Poi però Megan mi guardava e mi osservava davvero, come solo mia madre faceva. Come se non esistesse altro che il suo piccolo pianista.
Come mi chiamava lei.

Andiamo piccolo pianista, stasera al concerto andrai benissimo.》 diceva sempre per incoraggiarmi a dare il meglio di me.

Quando finii restai con gli occhi chiusi per qualche secondo e Megan aspettò che li riaprissi per fare un piccolo applauso silenzioso.
《Cazzo, sei bravissimo Mike.》 si alzò.
《Era solo una cosa che ho buttato giù qualche giorno fa.》

Se solo le avessi detto che in quella canzone parlavo di lei sarei sembrato un completo idiota, le dissi che era per una persona con la quale avevo un certo legame, non un legame stabile.

《Dove stavi andando?
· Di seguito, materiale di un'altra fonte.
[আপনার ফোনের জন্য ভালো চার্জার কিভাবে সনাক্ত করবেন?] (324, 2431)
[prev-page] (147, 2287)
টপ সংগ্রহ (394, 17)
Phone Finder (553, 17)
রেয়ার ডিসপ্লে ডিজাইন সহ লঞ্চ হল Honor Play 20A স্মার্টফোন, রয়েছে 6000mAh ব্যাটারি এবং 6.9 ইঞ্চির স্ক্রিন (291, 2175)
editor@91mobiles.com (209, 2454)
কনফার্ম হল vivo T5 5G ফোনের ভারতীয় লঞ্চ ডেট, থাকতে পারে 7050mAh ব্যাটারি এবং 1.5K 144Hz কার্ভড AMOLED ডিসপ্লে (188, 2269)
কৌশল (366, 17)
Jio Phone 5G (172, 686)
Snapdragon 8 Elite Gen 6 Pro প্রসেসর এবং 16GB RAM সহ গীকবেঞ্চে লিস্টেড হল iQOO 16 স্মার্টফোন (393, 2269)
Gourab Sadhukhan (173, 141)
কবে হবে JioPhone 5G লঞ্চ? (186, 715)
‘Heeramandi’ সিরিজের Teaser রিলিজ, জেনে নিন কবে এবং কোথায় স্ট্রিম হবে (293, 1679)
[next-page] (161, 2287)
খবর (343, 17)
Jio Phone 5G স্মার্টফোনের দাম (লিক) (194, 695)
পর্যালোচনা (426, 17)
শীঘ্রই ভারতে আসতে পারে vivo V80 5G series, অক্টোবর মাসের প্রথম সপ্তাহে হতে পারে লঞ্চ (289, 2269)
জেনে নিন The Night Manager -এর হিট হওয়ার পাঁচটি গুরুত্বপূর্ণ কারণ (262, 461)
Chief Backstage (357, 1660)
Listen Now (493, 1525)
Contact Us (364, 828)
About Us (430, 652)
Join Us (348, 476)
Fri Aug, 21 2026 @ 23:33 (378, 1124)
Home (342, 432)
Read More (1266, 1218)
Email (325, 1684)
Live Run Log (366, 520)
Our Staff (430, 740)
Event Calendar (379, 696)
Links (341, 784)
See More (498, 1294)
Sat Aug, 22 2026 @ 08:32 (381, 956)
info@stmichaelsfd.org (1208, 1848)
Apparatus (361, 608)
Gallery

Quando, sì insomma quando mi hai fermato.》
《Sei per caso imbarazzato dalla mia presenza? È rossore quello che vedo?》
《No, zitta. Dove stavi andando?》
《A fare un giro.》 alzò le spalle.
《Forse dovrei andare a casa, Maya tornerà fra poco e se non mi trova crederà che mi sia uccisa.》 Dopo aver detto quella parola sbarrò gli occhi e poi guardò dritto nei miei.
Aveva notato che avevo cambiato radilcamente espressione.